▸ Check your understanding:
A. Which points does Sheree list under "MY DILEMNA:" in the senior picture thread?
B. Could you carry the senior picture thread on from where it stops, after Digital Matt's reply?

# Senior Picture questions. . .



## Sheree (Jan 17, 2005)

My niece, a senior in high school, is patiently waiting for my Christmas gift:  wallet size pix taken of her at Myrtle Beach.

I've chosen four of the eighty-some shots...unfortunately I'm a perfectionist and won't sign-off on a project unless I've done the best I can do.  I need your guidance.
MY DILEMNA:
*  What's the precise dimension of a High School Senior's wallet-size? 
*  What type of photo paper do professionals use? (Gloss, Semi-gloss, Satin; 9, 10, 22 or _64_ ml?)
*  How many pixels?
*  Corners: pointed, rounded, clipped?​I use a Kodak DX6490-4 MP, uploaded into iPhoto on a PowerBook G4 (OS X 10.3.3) and I print on an Epson Photo Stylus R800.

Any suggestions?    

Sheree


----------



## Digital Matt (Jan 17, 2005)

You're in luck!  I work for a school photography company 

  The standard wallet size is 2.5" x 3.5".

 Make sure your image is 750 x 1050 @ 300 PPI. We use high quality matte finish paper, with pointed corners. The lab we use for Senior portraits does die cutting, so the print is perforated and pops out, no need to cut. That's not imporant for you though. Does your printer use 8.5" x 11" paper? Do you have photoshop? If so, resize your photos as I stated, and keep them open, then open a new 8.5x11 300 ppi document. Paste your shots into this document and arrange them so they fit. You can squeeze 8 wallets to a page. Each one will be rotated 90 degrees counter clockwise, and you will have 4 rows, 2 columns. Align them to your left margin. This will be 7" x 10" of the page. That leaves you with only 1.5" x 1" to cut off of two sides. If you have a cutter, that's two quick cuts, and you can give the sheet to her, and let her cut them out individually. That's how we do it.

▸ Data shown:
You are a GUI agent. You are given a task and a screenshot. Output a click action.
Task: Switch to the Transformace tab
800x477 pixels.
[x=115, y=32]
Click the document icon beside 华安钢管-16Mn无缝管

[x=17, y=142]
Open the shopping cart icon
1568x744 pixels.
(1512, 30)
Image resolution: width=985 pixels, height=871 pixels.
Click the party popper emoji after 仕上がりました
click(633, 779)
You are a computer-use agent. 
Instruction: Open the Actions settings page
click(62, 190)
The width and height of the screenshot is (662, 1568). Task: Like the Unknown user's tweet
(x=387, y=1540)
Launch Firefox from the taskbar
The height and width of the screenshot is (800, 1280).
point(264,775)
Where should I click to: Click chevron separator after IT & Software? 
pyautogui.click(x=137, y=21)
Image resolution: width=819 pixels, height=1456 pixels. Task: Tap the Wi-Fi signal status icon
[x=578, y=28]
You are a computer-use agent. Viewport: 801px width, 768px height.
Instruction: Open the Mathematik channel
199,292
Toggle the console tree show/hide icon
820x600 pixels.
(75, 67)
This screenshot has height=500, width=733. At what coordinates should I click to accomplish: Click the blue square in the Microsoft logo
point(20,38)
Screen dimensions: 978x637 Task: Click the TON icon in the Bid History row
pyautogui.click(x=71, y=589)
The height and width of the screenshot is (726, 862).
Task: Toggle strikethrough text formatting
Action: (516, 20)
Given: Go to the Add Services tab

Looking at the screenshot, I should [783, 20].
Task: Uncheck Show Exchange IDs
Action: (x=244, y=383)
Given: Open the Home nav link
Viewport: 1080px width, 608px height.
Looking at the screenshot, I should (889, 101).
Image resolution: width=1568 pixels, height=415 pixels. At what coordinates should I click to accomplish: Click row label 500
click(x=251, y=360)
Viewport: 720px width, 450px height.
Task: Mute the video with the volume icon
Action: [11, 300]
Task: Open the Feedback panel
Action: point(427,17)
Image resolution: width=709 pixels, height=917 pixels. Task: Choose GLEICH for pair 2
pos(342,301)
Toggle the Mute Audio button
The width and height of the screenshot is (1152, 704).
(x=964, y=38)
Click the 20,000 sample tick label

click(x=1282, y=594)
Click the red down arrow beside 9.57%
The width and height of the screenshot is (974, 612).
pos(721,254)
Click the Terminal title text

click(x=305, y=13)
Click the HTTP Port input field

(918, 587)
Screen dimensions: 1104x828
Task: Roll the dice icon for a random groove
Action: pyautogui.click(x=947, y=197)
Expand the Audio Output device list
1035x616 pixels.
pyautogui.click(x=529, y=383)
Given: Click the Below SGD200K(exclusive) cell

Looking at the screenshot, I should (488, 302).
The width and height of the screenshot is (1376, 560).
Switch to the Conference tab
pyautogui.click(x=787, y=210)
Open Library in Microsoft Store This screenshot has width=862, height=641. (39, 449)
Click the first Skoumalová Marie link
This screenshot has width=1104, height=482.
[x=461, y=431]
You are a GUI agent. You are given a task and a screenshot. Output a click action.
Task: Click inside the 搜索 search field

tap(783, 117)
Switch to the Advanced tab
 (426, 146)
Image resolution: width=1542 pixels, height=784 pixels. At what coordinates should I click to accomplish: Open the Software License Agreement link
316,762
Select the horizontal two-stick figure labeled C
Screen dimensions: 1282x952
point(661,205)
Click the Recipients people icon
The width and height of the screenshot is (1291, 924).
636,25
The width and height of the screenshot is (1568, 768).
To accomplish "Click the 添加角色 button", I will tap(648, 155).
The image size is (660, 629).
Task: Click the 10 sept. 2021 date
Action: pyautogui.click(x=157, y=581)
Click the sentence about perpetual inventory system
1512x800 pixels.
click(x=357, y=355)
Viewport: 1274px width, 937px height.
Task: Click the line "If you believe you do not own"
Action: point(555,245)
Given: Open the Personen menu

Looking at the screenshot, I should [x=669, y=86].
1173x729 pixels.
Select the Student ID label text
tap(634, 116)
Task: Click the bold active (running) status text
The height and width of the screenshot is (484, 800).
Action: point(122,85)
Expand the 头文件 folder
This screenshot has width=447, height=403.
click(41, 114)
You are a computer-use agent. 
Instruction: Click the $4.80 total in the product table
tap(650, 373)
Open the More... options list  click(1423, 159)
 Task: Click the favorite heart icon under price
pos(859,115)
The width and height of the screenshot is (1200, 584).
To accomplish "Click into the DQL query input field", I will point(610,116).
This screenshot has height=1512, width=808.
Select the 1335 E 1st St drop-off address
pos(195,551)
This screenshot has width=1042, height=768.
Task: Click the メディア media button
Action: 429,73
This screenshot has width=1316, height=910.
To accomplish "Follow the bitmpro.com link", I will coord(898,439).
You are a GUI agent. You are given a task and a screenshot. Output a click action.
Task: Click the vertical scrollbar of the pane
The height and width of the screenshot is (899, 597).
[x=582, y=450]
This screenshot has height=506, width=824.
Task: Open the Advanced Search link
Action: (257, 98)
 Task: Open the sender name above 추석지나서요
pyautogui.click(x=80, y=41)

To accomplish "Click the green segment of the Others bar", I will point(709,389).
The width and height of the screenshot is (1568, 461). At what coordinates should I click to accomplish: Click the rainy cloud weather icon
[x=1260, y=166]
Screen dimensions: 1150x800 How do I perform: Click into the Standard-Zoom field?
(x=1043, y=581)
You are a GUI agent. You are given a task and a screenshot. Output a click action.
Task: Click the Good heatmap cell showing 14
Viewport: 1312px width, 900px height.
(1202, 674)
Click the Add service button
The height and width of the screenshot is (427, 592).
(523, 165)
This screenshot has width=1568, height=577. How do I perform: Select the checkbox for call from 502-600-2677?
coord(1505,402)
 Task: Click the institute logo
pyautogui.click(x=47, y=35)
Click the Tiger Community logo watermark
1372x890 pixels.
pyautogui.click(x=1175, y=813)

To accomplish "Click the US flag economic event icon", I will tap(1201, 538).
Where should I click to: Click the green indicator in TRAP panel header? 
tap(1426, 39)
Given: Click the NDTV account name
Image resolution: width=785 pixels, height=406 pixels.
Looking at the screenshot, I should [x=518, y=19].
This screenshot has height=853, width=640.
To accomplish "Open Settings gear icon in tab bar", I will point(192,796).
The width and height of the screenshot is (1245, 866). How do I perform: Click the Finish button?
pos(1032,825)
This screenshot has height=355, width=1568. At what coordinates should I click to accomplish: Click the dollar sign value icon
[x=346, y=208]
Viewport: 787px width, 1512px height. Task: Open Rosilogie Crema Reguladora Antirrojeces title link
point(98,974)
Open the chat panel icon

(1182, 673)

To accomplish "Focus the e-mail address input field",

▸ Your written answers:
A.
- The precise dimension of a high school senior's wallet-size picture
- The type of photo paper professionals use (gloss, semi-gloss or satin, and which weight)
- How many pixels
- Corners: pointed, rounded or clipped

B.
 Make sense?


----------



## Alison (Jan 17, 2005)

I do pretty much the same as Digital Matt.

I do have an edge rounder, you can get one for under $5 if you prefer the rounded edges. I use Epson luster paper (in between glossy and matte) and print 2.5 X 3.5 @ 300 dpi.

I'm sure she'll love them!


----------



## Sheree (Feb 2, 2005)

Matt,

I'm such an idiot for not checking for any responses to my post about the "official" size  of a school wallet-size photo.  I just read your reply NOW....sorry.

Actually I haven't even read it, but wanted to say thanks.  If I have any questions I'll write.

I appreciated your time,
Sheree


----------



## Soraiden (Jan 1, 2006)

Just wanted to say thanks everyone!  I just used this thread as a reference as well.


----------



## Digital Matt (Jan 1, 2006)

Btw, we also offer half wallets, called "exchanges", which are 1.25x1.75, so you can fit 16 to an 8x10 page, if you are interested.


----------



## Soraiden (Jan 1, 2006)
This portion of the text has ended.